As an employer in Florida, you are responsible for contributing reemployment assistance payments to this program on behalf of your employees. You can manage your reemployment assistance obligations through a convenient, efficient online portal.
Florida employers need to be aware of the following details:
Detail | Description |
---|---|
Initial Rate for New Employers | 2.7% for the first 10 quarters |
Rate Calculation | Based on the ratio of total benefits charged to the employer's account to the taxable payroll for the first seven of the last nine quarters |
Rate Range | 0.10% to 5.4% |
Taxable Wage Base | First $7,000 of an employee's wages per year |
Maximum Tax per Employee | $378 per year |
Nonprofit Organizations may be exempt from some state taxes but must meet specific criteria and are subject to re-employment tax if they employ four or more workers for 20 weeks.

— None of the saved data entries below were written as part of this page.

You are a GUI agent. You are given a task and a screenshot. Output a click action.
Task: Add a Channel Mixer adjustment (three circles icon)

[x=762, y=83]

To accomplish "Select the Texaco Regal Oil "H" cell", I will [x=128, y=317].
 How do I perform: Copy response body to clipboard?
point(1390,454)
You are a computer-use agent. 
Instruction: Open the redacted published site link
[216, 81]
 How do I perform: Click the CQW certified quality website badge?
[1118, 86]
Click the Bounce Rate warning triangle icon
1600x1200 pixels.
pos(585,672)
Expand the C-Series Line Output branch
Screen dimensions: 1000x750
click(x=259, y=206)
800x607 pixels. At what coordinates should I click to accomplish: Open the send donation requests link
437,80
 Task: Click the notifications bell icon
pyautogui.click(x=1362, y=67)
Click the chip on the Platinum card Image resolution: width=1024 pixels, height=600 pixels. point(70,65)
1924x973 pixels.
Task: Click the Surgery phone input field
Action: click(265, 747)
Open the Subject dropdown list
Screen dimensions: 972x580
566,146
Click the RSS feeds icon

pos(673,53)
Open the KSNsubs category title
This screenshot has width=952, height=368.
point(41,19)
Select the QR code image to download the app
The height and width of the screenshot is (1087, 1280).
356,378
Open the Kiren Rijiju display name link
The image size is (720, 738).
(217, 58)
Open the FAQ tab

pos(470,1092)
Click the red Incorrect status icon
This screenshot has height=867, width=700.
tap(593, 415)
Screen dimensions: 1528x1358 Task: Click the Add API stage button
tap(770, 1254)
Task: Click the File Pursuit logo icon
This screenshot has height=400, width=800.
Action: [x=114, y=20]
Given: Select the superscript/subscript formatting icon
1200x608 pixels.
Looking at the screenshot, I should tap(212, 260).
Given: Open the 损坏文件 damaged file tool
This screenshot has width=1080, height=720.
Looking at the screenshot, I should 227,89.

The Florida Department of Revenue provides further guidance for employers on fulfilling unemployment insurance obligations.

Federal Unemployment Tax Act (FUTA)
Florida employers must also contribute to the federal unemployment tax which enhances the support system for workers who lose their jobs. Employers with 10 or more employees must file an Employer's Quarterly Report (Form RT-6) each quarter.
Payments can be made in full quarterly or in installments for a $5 fee. Late payments incur a $25 fee every 30 days, plus possible interest charges. The quarterly due dates are April 30, July 31, October 31, and January 31, and the deadline is extended to the next business day if it falls on a weekend or holiday.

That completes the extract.